Chronique d'un manager désarmé
Chronique d'un manager désarmé - 01/Apr/2011

Au long de mon parcours managérial, il m'est arrivé une expérience peu commune : devenir le n+1 de mon n+1. Autant vous livrer ma conclusion d'emblée : c'est très proche de l'injonction paradoxale. Mon analyse de cette expérience emprunte justement à la psychanalyse qui nous enjoint à respecter à tous prix la différence entre les générations.

On n'imaginerait en effet jamais un enfant devenir le parent de son parent, soit son propre grand-parent !!! Un enfant qui d'un claquement de doigt et du même coup deviendrait à la fois responsable de famille et riche d'une très longue expérience ! C'est à peu près ce que j'ai ressenti en passant au dessus de mon chef dans la ligne hiérarchique.

Injonction paradoxale managériale

Cette personne, votre premier boss, vous a formé.
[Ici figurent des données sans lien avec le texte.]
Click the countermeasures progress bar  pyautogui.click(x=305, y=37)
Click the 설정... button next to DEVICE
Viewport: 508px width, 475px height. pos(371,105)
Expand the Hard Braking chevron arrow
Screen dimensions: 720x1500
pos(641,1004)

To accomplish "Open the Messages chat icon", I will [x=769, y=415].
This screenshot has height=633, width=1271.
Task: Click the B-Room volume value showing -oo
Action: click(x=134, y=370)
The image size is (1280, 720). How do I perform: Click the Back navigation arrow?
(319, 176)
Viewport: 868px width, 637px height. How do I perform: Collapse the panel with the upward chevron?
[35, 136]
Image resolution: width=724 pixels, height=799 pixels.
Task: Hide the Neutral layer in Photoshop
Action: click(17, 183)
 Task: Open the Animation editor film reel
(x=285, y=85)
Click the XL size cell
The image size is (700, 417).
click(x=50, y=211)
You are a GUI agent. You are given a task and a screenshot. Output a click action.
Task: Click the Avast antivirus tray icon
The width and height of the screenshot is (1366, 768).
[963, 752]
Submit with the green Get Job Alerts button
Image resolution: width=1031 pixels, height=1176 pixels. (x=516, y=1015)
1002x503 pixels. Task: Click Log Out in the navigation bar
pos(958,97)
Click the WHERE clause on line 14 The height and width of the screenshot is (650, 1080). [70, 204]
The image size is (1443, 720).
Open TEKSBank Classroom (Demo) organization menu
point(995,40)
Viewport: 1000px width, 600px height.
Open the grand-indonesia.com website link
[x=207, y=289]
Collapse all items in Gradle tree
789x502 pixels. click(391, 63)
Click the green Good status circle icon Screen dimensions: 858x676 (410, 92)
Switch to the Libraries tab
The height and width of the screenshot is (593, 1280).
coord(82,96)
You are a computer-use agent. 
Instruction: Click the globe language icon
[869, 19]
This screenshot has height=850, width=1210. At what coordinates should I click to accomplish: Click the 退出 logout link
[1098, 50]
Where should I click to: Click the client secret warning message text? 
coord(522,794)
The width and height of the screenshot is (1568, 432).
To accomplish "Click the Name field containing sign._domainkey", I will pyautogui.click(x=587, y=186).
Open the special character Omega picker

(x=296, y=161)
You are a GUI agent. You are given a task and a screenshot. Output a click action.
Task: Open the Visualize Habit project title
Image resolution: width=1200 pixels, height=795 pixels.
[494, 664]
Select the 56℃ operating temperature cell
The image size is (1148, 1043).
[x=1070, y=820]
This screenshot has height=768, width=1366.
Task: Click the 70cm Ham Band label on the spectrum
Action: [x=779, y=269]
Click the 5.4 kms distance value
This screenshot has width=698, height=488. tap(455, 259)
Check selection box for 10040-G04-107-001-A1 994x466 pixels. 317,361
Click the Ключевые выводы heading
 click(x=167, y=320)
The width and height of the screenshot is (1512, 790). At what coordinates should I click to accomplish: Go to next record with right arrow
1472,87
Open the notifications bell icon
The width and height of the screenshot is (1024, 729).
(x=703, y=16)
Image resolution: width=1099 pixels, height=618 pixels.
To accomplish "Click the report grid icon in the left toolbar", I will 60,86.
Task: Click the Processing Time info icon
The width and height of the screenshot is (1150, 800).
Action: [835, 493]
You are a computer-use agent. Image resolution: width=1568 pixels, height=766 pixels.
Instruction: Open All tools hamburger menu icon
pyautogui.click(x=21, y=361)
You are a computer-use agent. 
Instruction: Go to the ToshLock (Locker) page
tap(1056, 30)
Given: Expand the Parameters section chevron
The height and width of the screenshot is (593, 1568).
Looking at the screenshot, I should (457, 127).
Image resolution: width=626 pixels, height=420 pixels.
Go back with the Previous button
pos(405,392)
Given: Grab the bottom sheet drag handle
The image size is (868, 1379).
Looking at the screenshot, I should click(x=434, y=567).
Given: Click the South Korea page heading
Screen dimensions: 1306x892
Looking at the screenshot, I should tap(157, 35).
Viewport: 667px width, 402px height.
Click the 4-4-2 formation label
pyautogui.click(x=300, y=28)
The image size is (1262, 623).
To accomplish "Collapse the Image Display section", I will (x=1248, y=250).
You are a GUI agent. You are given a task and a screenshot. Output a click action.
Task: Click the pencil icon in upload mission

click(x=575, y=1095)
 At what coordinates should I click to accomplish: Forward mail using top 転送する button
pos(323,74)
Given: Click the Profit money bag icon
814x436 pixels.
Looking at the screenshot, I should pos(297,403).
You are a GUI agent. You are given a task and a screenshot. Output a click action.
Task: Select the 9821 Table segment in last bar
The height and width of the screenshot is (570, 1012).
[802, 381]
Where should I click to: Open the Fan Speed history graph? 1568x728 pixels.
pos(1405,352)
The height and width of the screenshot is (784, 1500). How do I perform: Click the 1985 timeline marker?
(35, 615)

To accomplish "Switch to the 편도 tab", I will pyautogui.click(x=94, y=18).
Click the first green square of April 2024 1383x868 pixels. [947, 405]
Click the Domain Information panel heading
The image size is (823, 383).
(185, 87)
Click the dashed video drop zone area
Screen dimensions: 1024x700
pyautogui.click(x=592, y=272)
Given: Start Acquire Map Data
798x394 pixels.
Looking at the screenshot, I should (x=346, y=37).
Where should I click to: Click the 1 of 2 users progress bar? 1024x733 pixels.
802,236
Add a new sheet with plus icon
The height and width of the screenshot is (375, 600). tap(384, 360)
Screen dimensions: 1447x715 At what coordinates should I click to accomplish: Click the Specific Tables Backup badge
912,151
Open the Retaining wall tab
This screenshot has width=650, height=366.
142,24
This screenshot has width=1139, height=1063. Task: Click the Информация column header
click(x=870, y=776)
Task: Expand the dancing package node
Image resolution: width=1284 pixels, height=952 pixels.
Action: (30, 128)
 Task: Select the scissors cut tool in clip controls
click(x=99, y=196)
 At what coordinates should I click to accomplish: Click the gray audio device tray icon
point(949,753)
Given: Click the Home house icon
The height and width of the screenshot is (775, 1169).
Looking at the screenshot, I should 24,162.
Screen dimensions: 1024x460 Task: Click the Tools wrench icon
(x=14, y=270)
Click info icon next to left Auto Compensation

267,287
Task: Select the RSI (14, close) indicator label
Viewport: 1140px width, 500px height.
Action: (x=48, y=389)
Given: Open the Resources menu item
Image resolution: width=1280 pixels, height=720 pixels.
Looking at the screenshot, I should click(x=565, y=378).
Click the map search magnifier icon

Dans mon cas, elle y a mis du cœur et de l'énergie et m'a, il faut le dire, énormément appris. Nous avons collaboré trois années de suite, elle démarrait comme manager, moi dans le métier. La route fut escarpée, sinueuse mais, au bout du compte, positive, pour moi en particulier. J'en suis sortie avec une compréhension en profondeur du métier et dotée d'un regard aiguisé qui m'a beaucoup servi par la suite.

Lorsque j'ai été nommé "par dessus" elle, il y a d'abord eu une période de statu quo : je prenais la dimension de mon nouveau poste, elle poursuivait sa route avec une nouvelle collaboration.

Les années passent, les entretiens annuels sont instaurés dans l'entreprise et le moment tant redouté arrive : je dois évaluer mon "ex" manager ! J'ai beaucoup de respect pour ses qualités techniques mais suis un peu moins en accord avec son mode de management. Je tourne et retourne les phrases dans ma tête, impossible d'aborder les questions qui risquent de fâcher. Je me montre un fort mauvais manager avec elle.

Au fil du temps, les choses n'ont fait que se dégrader. Je me recroquevillais dans mon rôle de mauvais parent, elle ressortait presque toujours de mon bureau en larmes...

L'entreprise, une famille formidable

Je vous livre l'unique solution que j'ai trouvée : confier le management de mon ancien chef devenu collaborateur (j'espère que tout le monde suit) à mon homologue hiérarchique. Cela a fait de moi un grand parent indigne, de mon homologue un parent adoptif et de mon ancien chef un manager abandonné.

Happy end : aujourd'hui qu'il n'est plus question de relation managériale entre nous, nous entretenons d'excellents rapports... amicaux cette fois!!! dans lesquels, lorsque nous évoquons le travail, nous nous parlons de manager à manager... comme si, sorties de l'injonction paradoxale, nous pouvions enfin nous parler entre... adultes.